Your instructions: Taking the entries below, transcribe only the lines starting with the one with "Click the archive box icon in toolbar" and going on through the one with "Given: Click the WLTP help question mark icon", exactly as written, without the pictures.

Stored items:

****************

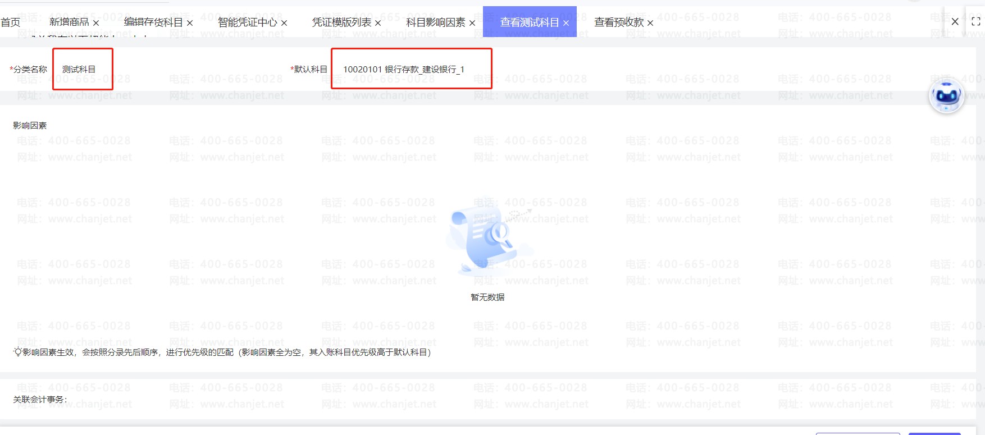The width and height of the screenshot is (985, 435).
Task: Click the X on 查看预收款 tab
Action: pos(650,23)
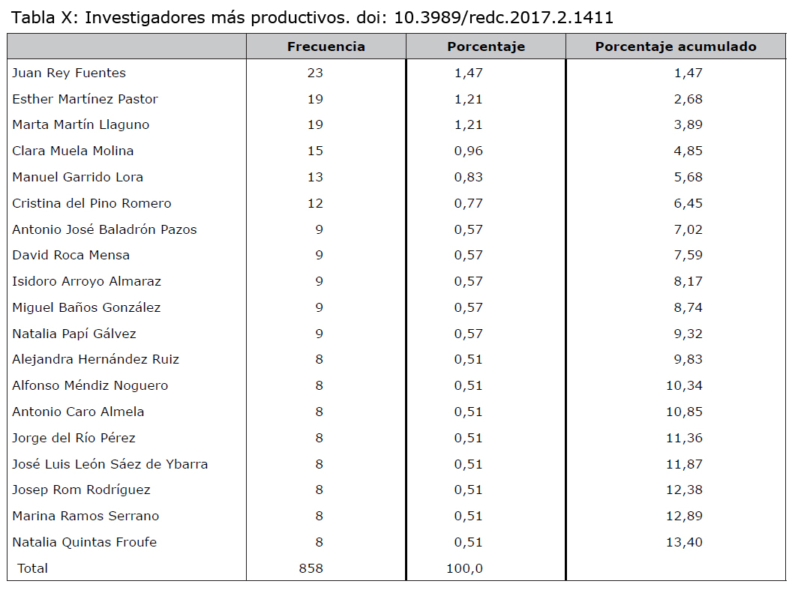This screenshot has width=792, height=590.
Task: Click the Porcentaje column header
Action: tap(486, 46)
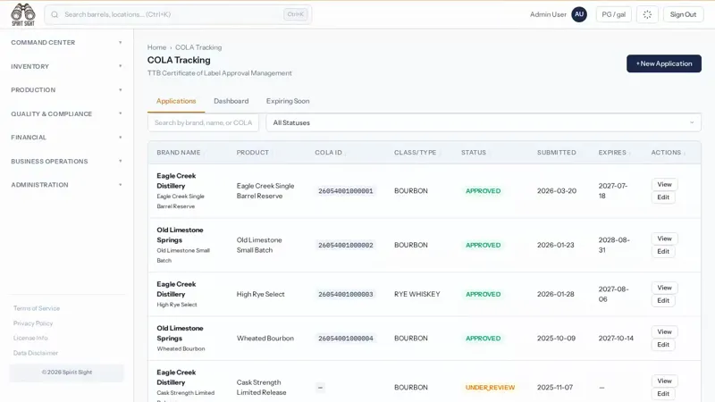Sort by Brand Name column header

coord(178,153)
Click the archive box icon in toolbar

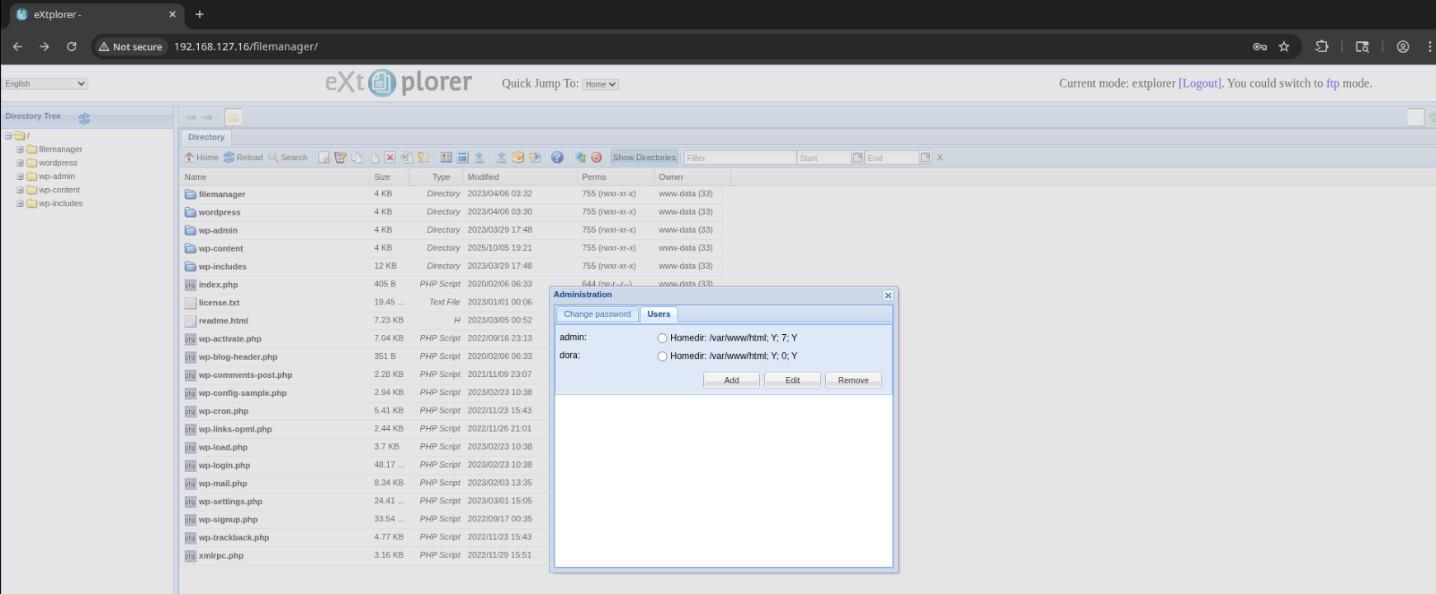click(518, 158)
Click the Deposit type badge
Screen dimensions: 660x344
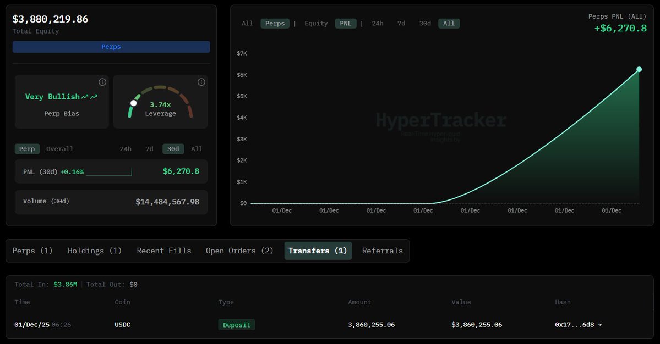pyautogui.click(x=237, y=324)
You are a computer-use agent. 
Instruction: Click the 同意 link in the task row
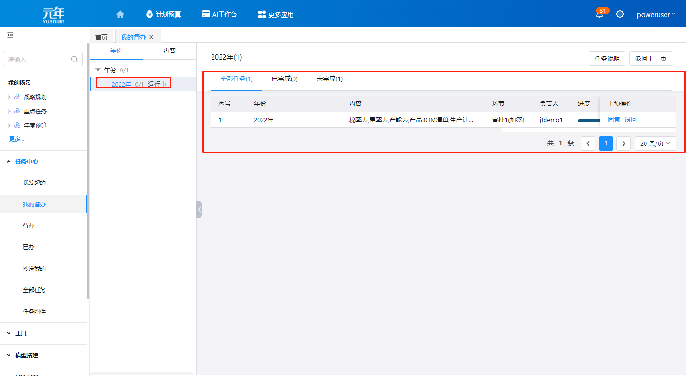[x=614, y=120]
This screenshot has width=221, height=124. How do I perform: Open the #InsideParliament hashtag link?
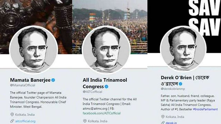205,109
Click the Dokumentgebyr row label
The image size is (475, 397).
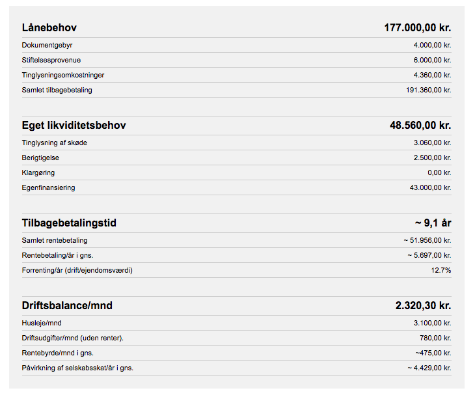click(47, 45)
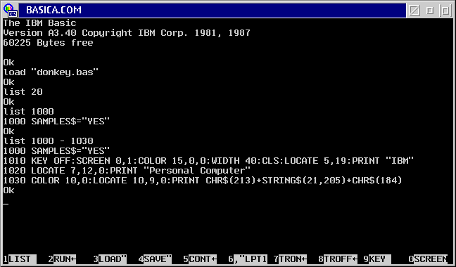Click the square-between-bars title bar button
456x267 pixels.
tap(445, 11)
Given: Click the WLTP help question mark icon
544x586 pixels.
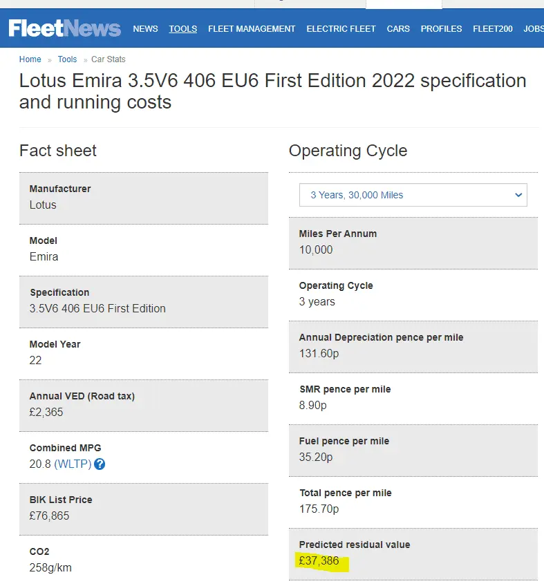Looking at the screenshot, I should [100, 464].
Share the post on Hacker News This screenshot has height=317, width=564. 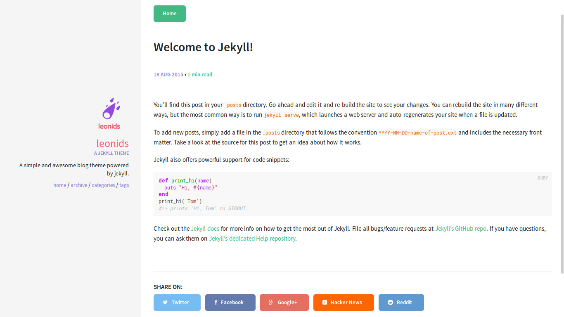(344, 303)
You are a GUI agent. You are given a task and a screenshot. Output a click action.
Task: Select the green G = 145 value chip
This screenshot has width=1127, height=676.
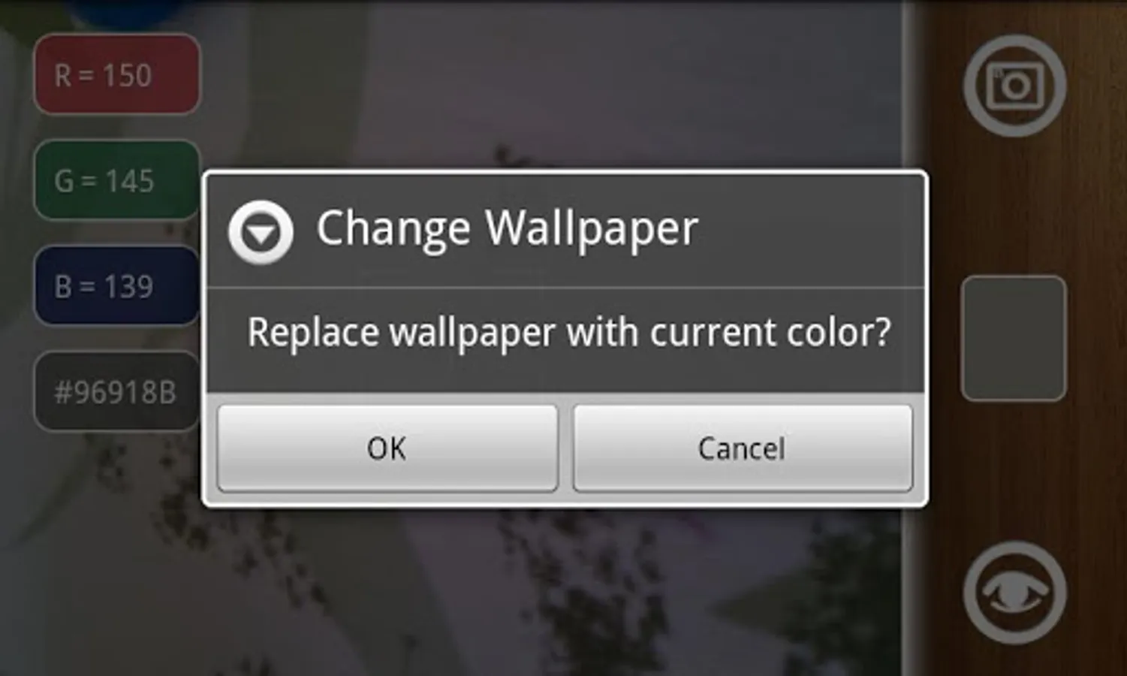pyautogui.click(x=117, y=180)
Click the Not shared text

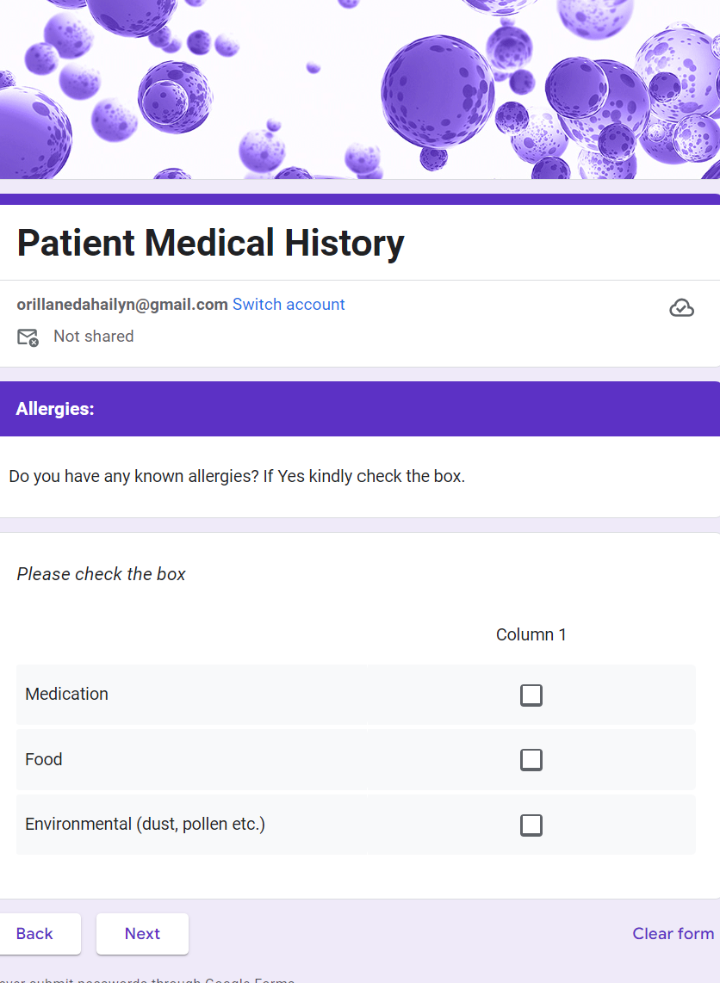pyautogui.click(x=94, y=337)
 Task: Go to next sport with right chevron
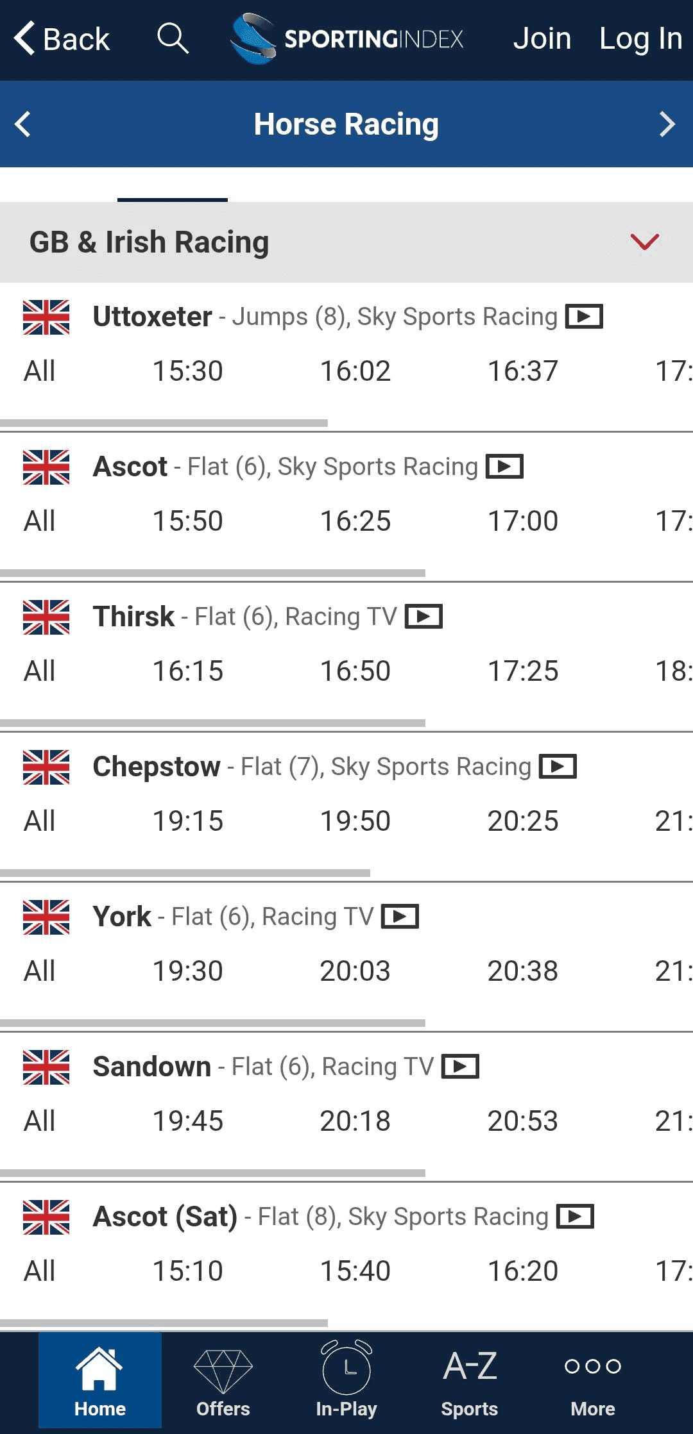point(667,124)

****************

Written answer:
Click the archive box icon in toolbar

click(518, 158)
Click the Deposit type badge
Screen dimensions: 660x344
pyautogui.click(x=237, y=324)
You are a computer-use agent. 
Instruction: Click the 同意 link in the task row
[x=614, y=120]
This screenshot has width=221, height=124. How do I perform: Open the #InsideParliament hashtag link?
205,109
Click the Dokumentgebyr row label
The image size is (475, 397).
click(47, 45)
Click the square-between-bars title bar button
456x267 pixels.
tap(445, 11)
Given: Click the WLTP help question mark icon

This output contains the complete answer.